Task requirements →
Transcribe, exactly as they appear, only the lines from the one holding "Home (254, 32)" through the end of the entries below.

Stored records
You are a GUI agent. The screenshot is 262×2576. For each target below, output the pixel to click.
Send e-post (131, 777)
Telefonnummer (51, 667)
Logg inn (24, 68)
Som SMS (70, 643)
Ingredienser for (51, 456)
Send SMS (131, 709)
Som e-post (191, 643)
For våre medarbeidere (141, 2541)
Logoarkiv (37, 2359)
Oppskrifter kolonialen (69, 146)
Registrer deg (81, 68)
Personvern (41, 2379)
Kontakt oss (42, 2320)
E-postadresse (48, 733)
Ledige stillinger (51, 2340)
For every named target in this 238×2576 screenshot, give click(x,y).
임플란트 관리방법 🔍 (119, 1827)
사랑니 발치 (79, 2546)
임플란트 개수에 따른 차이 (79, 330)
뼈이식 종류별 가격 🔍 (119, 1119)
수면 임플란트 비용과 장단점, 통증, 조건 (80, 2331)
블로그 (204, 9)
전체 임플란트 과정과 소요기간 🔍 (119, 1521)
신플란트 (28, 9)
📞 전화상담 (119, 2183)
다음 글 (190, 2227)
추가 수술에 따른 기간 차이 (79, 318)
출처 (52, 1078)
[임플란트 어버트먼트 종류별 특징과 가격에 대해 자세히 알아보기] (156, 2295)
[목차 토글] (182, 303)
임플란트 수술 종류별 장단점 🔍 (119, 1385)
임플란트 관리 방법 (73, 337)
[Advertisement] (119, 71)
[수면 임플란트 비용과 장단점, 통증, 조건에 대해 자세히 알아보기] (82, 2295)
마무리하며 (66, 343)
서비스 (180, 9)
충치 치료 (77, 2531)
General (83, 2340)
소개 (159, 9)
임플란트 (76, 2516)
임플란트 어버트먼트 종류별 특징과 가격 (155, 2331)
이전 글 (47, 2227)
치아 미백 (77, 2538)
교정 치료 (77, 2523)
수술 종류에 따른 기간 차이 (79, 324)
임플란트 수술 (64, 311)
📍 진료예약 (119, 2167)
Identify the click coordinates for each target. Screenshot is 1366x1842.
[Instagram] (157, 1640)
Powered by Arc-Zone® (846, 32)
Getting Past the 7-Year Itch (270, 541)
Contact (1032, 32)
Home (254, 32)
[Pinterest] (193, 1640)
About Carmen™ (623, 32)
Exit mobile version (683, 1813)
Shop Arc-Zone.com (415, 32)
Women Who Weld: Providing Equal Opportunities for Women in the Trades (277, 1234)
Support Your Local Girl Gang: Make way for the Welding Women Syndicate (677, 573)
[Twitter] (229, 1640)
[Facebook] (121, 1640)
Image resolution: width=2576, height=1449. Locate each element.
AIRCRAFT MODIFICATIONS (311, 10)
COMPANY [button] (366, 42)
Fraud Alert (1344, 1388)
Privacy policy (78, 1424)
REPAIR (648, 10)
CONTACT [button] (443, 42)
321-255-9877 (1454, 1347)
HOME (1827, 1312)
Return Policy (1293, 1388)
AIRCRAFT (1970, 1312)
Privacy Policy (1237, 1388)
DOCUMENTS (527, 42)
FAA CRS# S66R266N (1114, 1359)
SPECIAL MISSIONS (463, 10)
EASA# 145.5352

Expected answer →
Home (254, 32)
[Pinterest] (193, 1640)
About Carmen™ (623, 32)
Exit mobile version (683, 1813)
Shop Arc-Zone.com (415, 32)
Women Who Weld: Providing Equal Opportunities for Women in the Trades (277, 1234)
Support Your Local Girl Gang: Make way for the Welding Women Syndicate (677, 573)
[Twitter] (229, 1640)
[Facebook] (121, 1640)
Image resolution: width=2576, height=1449. Locate each element.
AIRCRAFT MODIFICATIONS (311, 10)
COMPANY [button] (366, 42)
Fraud Alert (1344, 1388)
Privacy policy (78, 1424)
REPAIR (648, 10)
CONTACT [button] (443, 42)
321-255-9877 (1454, 1347)
HOME (1827, 1312)
Return Policy (1293, 1388)
AIRCRAFT (1970, 1312)
Privacy Policy (1237, 1388)
DOCUMENTS (527, 42)
FAA CRS# S66R266N (1114, 1359)
SPECIAL MISSIONS (463, 10)
EASA# 145.5352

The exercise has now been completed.